**Text excerpt:**
---*---

Looks good buddy, now time for the fun waiting game till in grows in. I really like the "redbird x fireball" broms. A nice bundle of them would look great in any tank. Nice clean lighting fixture also.

I do think the layout could use more cowbell though. And by cowbell, I mean driftwood  The good thing about your design is that you could easily make another freestanding driftwood structure and set it ontop of the substrate if you wanted. I think the future leucs would really appreciate it also. Plus then you can mount more plants.


----------



## hydrophyte

Nice work! This is looking great. It will be cool to watch it grow in.


----------



## therizman2

Looks fantastic!


----------



## Mitch

bratyboy2 said:


> Thats the hardest part!


Haha, yes it is! 



GRIMM said:


> Looks good buddy, now time for the fun waiting game till in grows in. I really like the "redbird x fireball" broms. A nice bundle of them would look great in any tank. Nice clean lighting fixture also.

---*---

**Excerpted data:**

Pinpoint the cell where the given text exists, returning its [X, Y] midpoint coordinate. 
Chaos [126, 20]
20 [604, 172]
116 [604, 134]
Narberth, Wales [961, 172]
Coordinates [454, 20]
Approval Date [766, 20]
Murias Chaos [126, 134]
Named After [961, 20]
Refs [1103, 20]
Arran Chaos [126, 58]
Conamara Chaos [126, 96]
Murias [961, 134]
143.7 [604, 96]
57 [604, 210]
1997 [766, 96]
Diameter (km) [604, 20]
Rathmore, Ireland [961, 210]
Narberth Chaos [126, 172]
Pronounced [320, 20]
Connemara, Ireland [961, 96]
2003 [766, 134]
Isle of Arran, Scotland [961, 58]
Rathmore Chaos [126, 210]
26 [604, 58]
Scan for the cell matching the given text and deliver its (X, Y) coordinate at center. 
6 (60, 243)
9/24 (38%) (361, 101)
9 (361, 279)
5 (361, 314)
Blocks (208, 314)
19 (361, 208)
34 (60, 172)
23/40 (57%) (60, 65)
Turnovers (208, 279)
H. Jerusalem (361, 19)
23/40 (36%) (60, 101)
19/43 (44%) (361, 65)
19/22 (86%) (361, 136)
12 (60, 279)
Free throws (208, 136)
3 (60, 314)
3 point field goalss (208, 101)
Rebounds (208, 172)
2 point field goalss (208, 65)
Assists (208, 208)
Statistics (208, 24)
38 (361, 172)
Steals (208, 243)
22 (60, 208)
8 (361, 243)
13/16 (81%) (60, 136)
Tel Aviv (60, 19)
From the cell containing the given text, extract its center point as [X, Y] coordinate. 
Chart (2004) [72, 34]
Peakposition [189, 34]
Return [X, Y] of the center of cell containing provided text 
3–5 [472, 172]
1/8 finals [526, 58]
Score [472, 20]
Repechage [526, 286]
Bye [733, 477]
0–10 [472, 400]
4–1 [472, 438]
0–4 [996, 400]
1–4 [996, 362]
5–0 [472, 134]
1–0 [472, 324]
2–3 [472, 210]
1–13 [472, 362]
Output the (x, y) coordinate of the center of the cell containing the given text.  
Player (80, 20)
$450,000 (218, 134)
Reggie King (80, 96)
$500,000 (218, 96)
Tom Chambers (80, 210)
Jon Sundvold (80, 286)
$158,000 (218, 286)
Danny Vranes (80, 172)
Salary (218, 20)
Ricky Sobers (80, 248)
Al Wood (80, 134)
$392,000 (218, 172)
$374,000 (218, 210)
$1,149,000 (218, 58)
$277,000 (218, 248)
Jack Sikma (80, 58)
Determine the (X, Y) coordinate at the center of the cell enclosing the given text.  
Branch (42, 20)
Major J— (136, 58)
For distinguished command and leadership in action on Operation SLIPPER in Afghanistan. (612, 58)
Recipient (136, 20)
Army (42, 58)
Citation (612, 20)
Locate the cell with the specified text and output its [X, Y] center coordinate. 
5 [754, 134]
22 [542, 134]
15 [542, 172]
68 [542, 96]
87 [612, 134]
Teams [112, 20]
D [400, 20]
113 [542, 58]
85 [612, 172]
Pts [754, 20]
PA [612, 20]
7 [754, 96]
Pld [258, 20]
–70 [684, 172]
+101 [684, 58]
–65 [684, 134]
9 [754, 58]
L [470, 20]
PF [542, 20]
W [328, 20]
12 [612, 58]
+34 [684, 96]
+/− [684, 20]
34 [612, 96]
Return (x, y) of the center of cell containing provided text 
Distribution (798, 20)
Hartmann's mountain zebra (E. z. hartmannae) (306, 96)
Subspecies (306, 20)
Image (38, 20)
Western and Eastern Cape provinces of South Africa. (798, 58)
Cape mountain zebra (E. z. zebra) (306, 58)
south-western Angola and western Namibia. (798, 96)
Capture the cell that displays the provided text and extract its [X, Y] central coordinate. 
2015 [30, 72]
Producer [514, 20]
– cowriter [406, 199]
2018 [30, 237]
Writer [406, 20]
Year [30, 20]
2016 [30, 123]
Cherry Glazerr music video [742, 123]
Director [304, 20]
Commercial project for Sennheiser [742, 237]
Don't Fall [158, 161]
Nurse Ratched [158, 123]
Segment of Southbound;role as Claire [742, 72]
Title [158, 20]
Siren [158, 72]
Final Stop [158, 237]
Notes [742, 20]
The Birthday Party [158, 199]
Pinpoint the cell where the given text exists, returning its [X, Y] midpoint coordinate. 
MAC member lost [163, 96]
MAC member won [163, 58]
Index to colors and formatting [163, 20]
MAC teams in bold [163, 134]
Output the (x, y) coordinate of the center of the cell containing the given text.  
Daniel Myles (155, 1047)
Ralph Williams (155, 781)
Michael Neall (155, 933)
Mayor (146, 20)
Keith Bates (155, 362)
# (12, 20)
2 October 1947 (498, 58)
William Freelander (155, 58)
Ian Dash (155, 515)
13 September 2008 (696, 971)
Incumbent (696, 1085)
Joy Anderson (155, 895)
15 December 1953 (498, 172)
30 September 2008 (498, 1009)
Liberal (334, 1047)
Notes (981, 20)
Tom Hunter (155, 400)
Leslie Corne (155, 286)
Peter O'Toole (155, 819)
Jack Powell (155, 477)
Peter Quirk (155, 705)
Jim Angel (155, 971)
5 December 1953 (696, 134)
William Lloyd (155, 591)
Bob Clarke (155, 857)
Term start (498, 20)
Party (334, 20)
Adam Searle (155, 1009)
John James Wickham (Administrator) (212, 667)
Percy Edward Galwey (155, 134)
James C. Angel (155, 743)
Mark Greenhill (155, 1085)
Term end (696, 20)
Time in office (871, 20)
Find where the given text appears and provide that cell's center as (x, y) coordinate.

---*---

**Complete the following:**
a. Which bromeliads does the first post in the forum thread say the writer really likes?
b. Write out the forum thread from "I do think the" to "it grow in.".
The listing has no connection to the forum thread.

**Outputs:**
a. The "redbird x fireball" broms.

b.
I do think the layout could use more cowbell though. And by cowbell, I mean driftwood  The good thing about your design is that you could easily make another freestanding driftwood structure and set it ontop of the substrate if you wanted. I think the future leucs would really appreciate it also. Plus then you can mount more plants.


----------



## hydrophyte

Nice work! This is looking great. It will be cool to watch it grow in.